Wilder's witty farce has a definite mercenary edge that makes it an interesting choice for the holidays, that season of both gimme and goodwill. And for the San José Repertory Theatre's production, director Timothy Near has changed the setting of the play from New York to the Bay Area but kept its turn-of-the-century time period, with results that are both charming and timely.
Spurred on by advancing age, wealthy merchant Horace Vandergelder (Peter Van Norden) has decided to remarry. He hires well-known matchmaker Dolly Levi (Wilma Bonet) to find him a suitable wife, but Dolly wants to snag the well-heeled widower for herself. When Vandergelder leaves his store in San Jose for a trip to San Francisco on a "date" arranged by Dolly, his two overworked clerks, Cornelius (Michael Butler) and Barnaby (Jesus Reyes), plan a secret trip to San Francisco themselves. Naturally, employer and employees unexpectedly cross paths.
Near uses a light but adept touch with the broad comedy of these encounters, most spectacularly at a posh restaurant, where the clerks cower behind furniture and dress up in drag, all to avoid Mr. Vandergelder.
In fact, the production's best laughs may come from some additional gender-bending: Vandergelder's Bohemian-chic cousin Flora Van Huysen, a spinster who waxes poetic about nothing being as it seems, appears, for all her graceful silk kimonos and ladylike dependence on smelling salts, to be a cross-dresser, masterfully played by James Carpenter.

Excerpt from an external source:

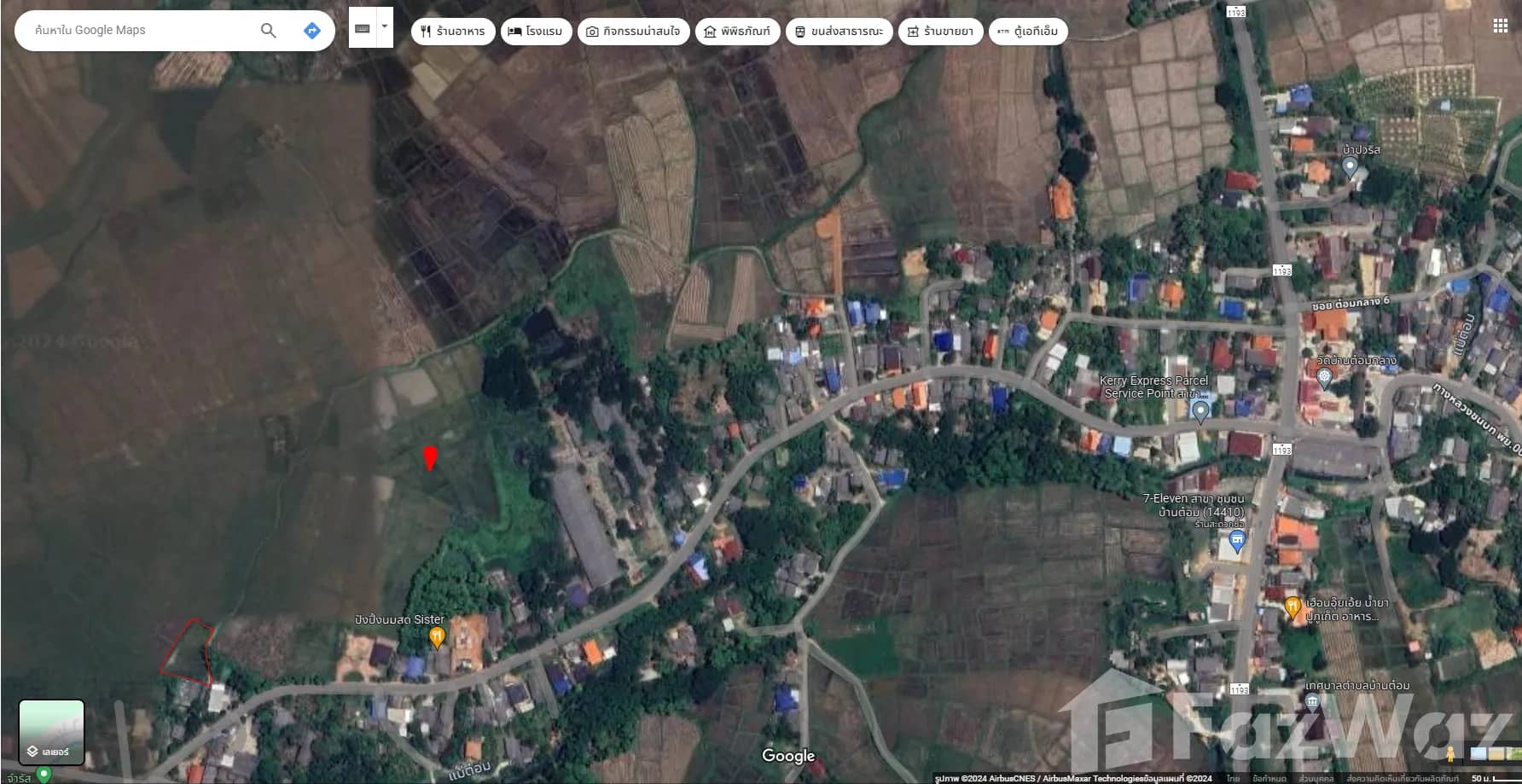Click the ปังปิ้งนมสด Sister restaurant pin
This screenshot has height=784, width=1522.
pyautogui.click(x=437, y=636)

And generally, the cast turns in some wonderful performances. Van Norden brings moneyed sternness to Vandergelder but also makes him insecure enough that Dolly's transparent "feminine wiles" work. As Irene Molloy, a young widow who runs a hat shop (and hates it), Johanna McKay has a likable edginess.
Bonet at times seems a little self-conscious as Dolly, as if she's trying to wring the character for every laugh, but she hits her stride nicely in the second act. A subplot involving Vandergelder's wishy-washy niece Ermengarde (Ann Marie Shipstad) eloping with her artist boyfriend (Triney Sandoval) is the weakest of the play's comic entanglements.

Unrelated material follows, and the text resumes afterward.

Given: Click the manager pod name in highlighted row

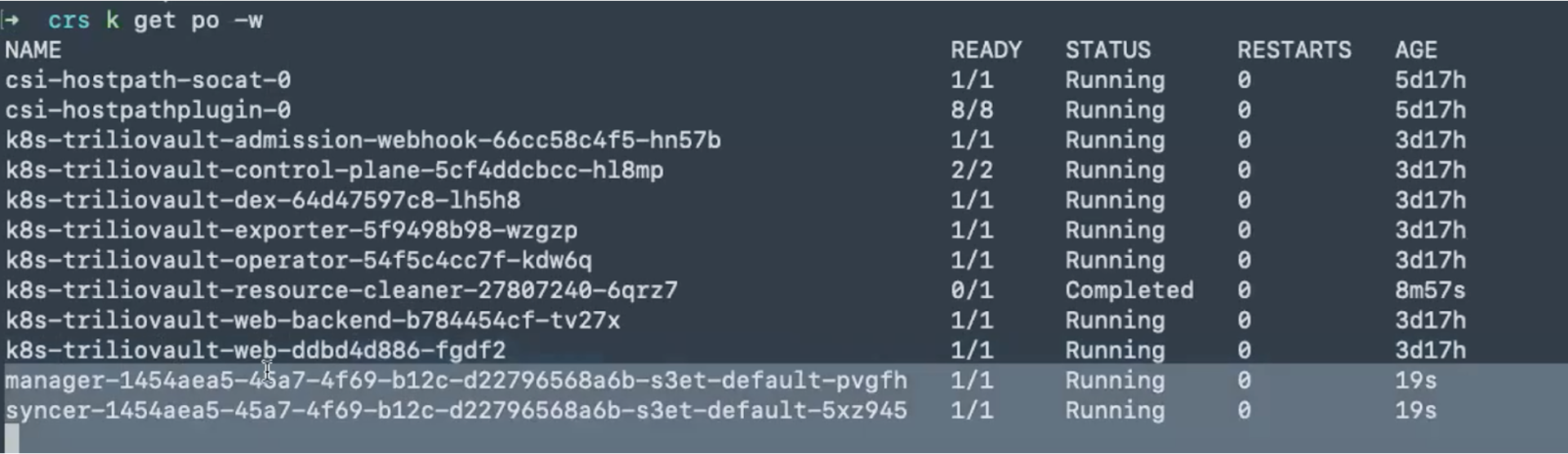Looking at the screenshot, I should pos(456,381).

Near has added vaudevillian musical interludes between scenes that feature wonderful turn-of-the-century tunes that heighten the whimsical, old-timey feel of the production, but such nostalgia never seems a wistful wish for simpler times--Wilder plainly demonstrates that people fretted just as much 100 years ago about their finances, social standing and love lives (or lack thereof) as they do now.
And for the many familiar themes you can extract from The Matchmaker--"money talks," "love conquers all" and, at times, "a fool and his money are soon parted"--Wilder's playful moral is the most basic: all people can be fools at some time or another, so we might as well enjoy ourselves.